* [PROBLEM] Please rewrite all of the entries below line for line, requests included. Multiply every coordinate in the answers by 2.05 and round each result to a whole number, with halves rounded up. Leave the pictures out of your output.

******************************

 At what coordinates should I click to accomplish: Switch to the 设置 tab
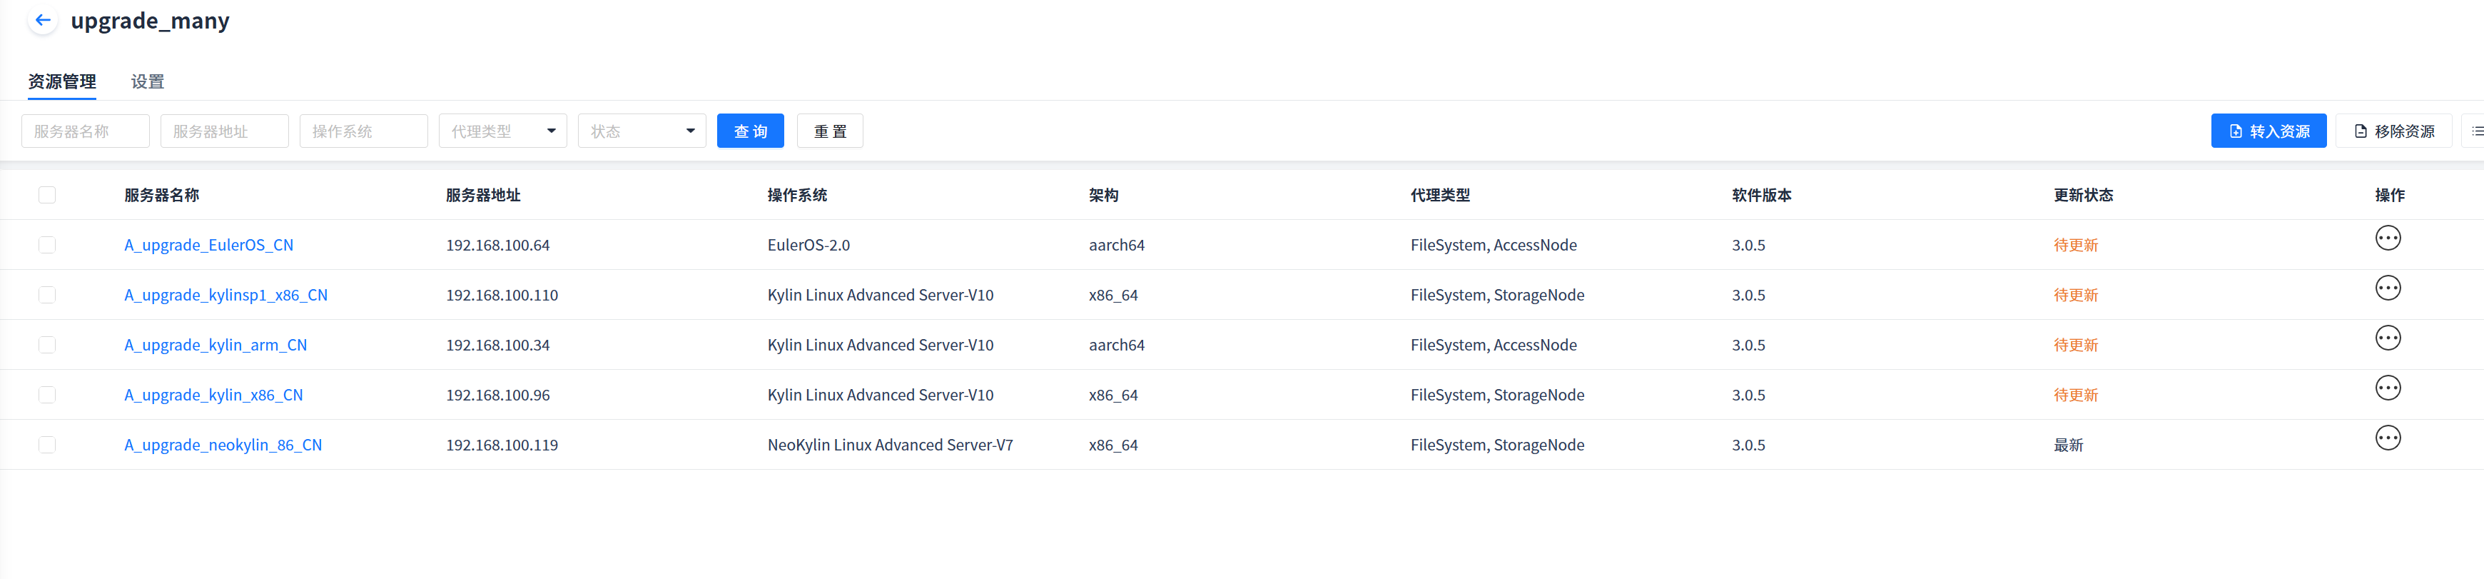coord(148,82)
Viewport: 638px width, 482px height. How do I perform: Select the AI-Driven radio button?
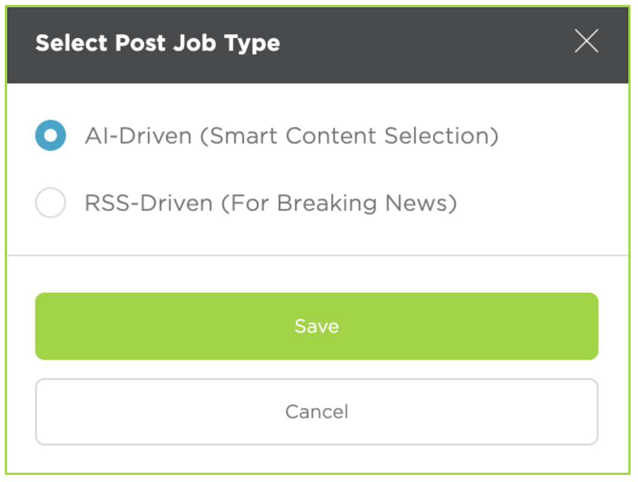point(51,136)
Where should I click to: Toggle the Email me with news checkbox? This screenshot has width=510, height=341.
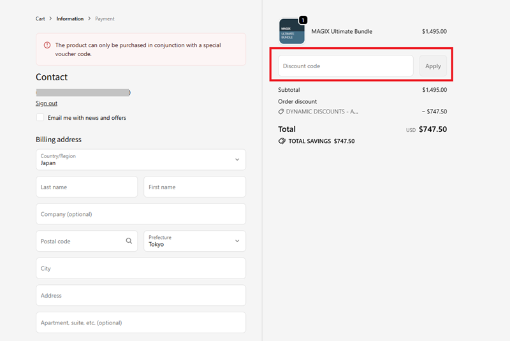(40, 118)
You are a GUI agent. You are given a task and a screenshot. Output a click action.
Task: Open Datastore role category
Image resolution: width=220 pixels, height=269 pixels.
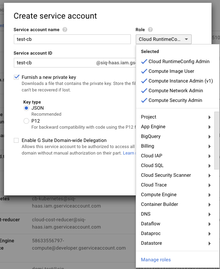(175, 243)
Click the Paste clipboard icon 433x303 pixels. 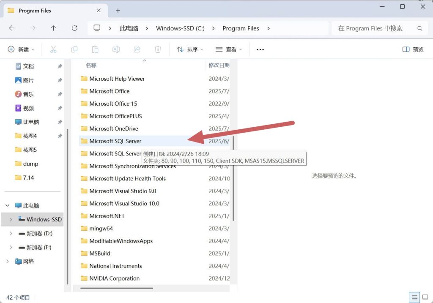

******************************

* [RESULT]
 At what coordinates should I click to accomplish: Switch to the 设置 tab
coord(303,168)
Viewport: 638px width, 482px height. How do I perform: Select the AI-Driven radio button?
point(105,279)
Where should I click to: Toggle the Email me with news checkbox? This screenshot has width=510, height=341.
(82, 242)
You are a GUI agent. You are given a task and a screenshot. Output a click action.
Task: Open Datastore role category
Image resolution: width=220 pixels, height=269 pixels.
(359, 498)
Click the Paste clipboard icon 433x303 pixels. 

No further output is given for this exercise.